This is our final look at a John Carpenter film and it’s a good one. There are so many directions analyzing this film could take, but I choose to look at Intertextuality. This is when a text is influenced, inspired, or otherwise informs another text. It can take many different forms like the use of allusions, quotations from another text, some parodies are intertextual as well as outright plagiarism.

In the Mouth of Madness, while an independent story, pulls heavily and obviously in a kind of homage from the works of horror story writer H.P. Lovecraft. Lovecraft created a series of stories that has come to be known as The Cthulhu Mythos. Other writers have added their spin on these monsters and stories through the years and have thus added to the Mythos. In the Mouth of Madness is Carpenter’s addition to this growing Mythos. This is done through references to the “Old Ones” by the character of Sutter Cane in the film as well as actually realizations of the monster in the film…all inspired by Lovecraft stories.
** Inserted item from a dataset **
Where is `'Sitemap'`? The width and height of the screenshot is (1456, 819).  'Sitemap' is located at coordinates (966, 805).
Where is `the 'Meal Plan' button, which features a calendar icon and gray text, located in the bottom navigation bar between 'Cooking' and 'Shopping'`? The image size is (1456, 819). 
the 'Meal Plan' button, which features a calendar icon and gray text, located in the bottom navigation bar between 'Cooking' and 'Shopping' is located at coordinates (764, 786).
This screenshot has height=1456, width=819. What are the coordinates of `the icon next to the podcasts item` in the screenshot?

Sam Neil’s character stays at a hotel called Pickman’s Hotel named after the owner Mrs. Pickman. This comes directly from Lovecraft’s story “Pickman’s Model”. Whenever the characters in the movie read from the new book by Sutter Cane, those passages are sometimes direct quotes from Lovecraft stories. For example, “the illimitable gulf of the unknown” is right out of the last few paragraphs of “The Rats in the Walls.” (Click here to read “The Rats in the Walls” awesome story!) “The sense of evil older than mankind and wider than the known universe” is verbatim from “The Haunter in the Dark.” (Click here to read “The Haunter in the Dark.”)

Being a close friend of Stephen King, Carpenter couldn’t resist some intertextual allusions to King. His writer in the film is named Sutter Cane…kind of obvious and several times in the film Cane is compared to King, even though it is made clear that cane is a MUCH better writer than King. At the beginning of this month I blogged about Carpenter’s film version of the Stephen King novel Christine. So the references are intentional and hilarious.

So, can you enjoy a story without knowing or catching all the intertextual references and influences…of course. It just goes to show that influences are almost ubiquitous if not obvious.